# [PROBLEM STATEMENT]
Return the data word for word, from the line containing "The width and height of the screenshot is (1024, 646)." down to the line containing "Task: Click the jester emoji in display name", including both of those lines. Leave the pictures out.

# [RECORDED INFORMATION]
========

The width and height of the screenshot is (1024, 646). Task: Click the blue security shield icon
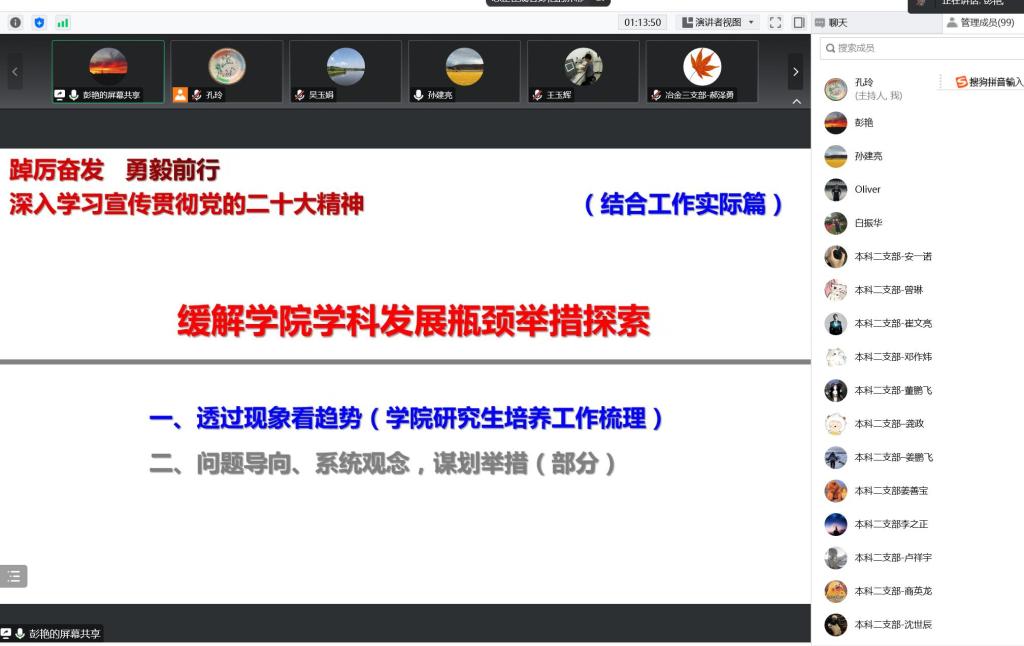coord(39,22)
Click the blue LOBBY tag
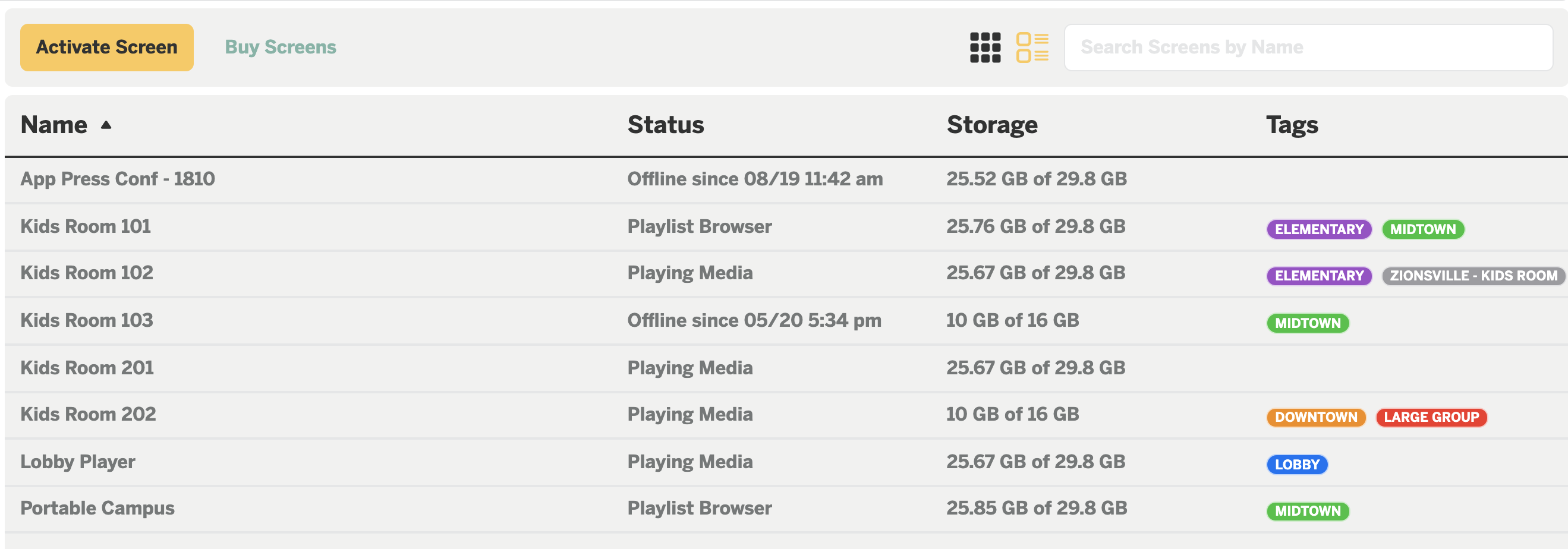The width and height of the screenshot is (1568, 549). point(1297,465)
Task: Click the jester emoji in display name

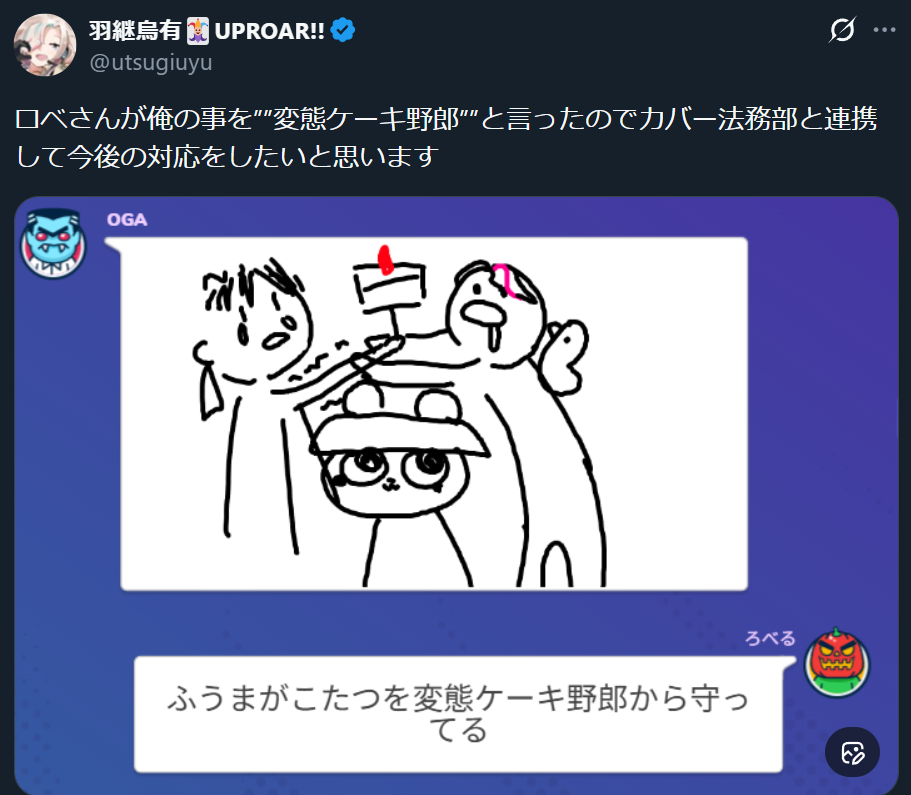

========

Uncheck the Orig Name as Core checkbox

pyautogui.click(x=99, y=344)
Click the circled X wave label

========

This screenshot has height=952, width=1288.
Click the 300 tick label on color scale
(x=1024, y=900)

========

# [RESULT OF THE EXERCISE]
The width and height of the screenshot is (1024, 646). Task: Click the blue security shield icon
coord(39,22)
Click the blue LOBBY tag
The width and height of the screenshot is (1568, 549). point(1297,465)
Task: Click the jester emoji in display name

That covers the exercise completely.